* _Exercise brief_
Required from the data below: the exact lines starting at the line containing "This screenshot has width=480, height=218." and ending at the line containing "Display in Igloo", with both ends kept and all pictures dropped.

* _Data to use_
↓↓↓

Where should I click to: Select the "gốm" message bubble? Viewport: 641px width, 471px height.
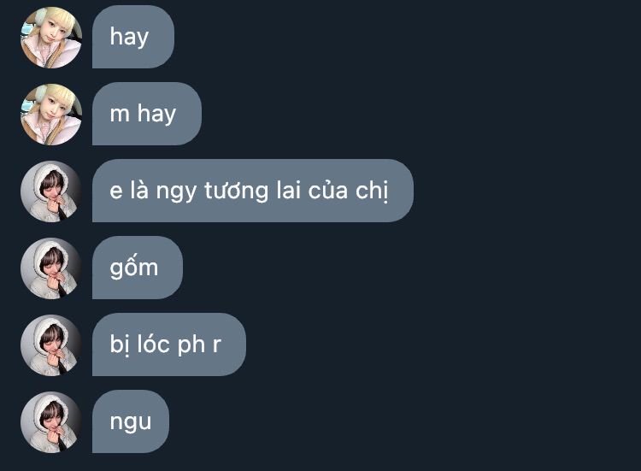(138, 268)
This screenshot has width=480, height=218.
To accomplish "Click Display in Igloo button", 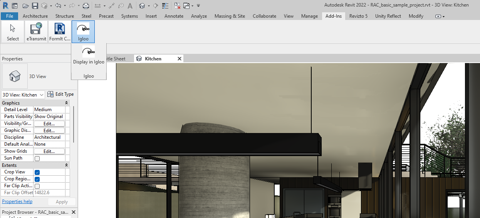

↑↑↑
↓↓↓

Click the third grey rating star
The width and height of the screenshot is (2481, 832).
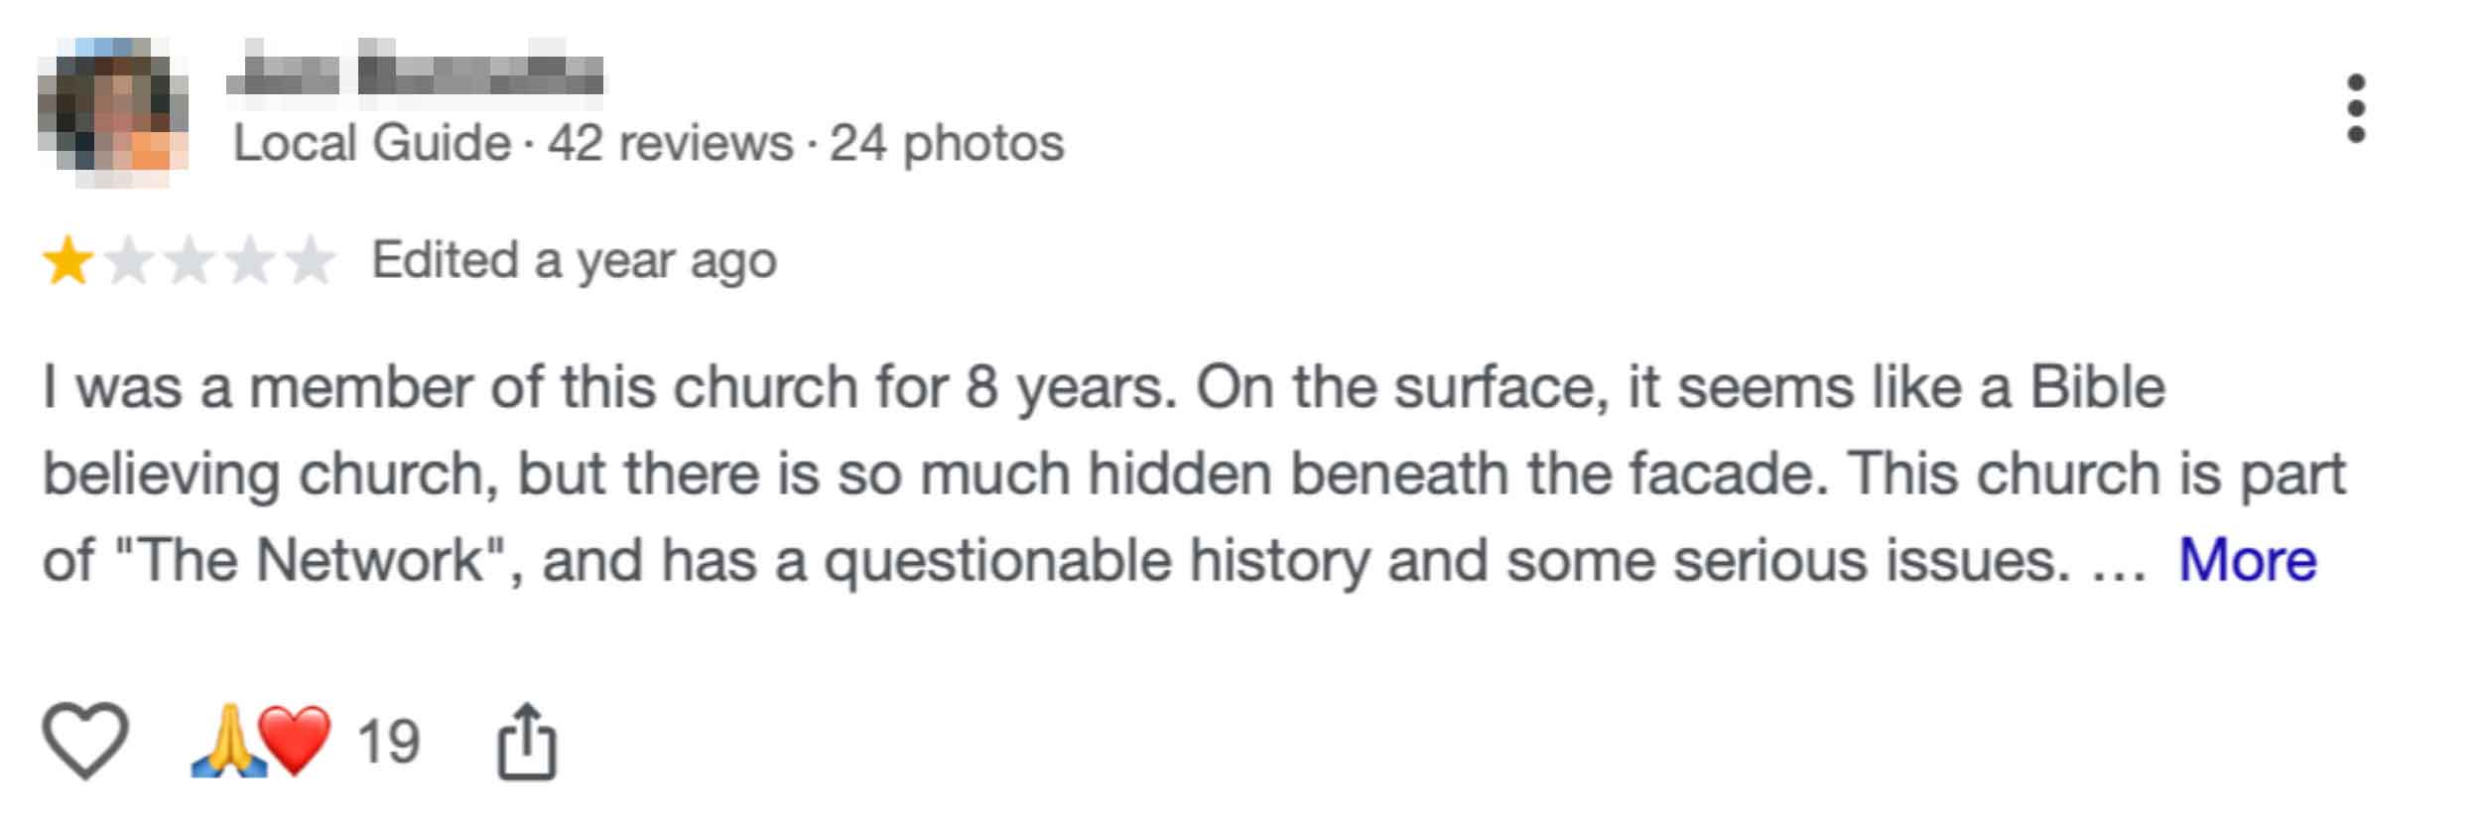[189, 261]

↑↑↑

* _Response area_
This screenshot has width=480, height=218.
To accomplish "Click Display in Igloo button", 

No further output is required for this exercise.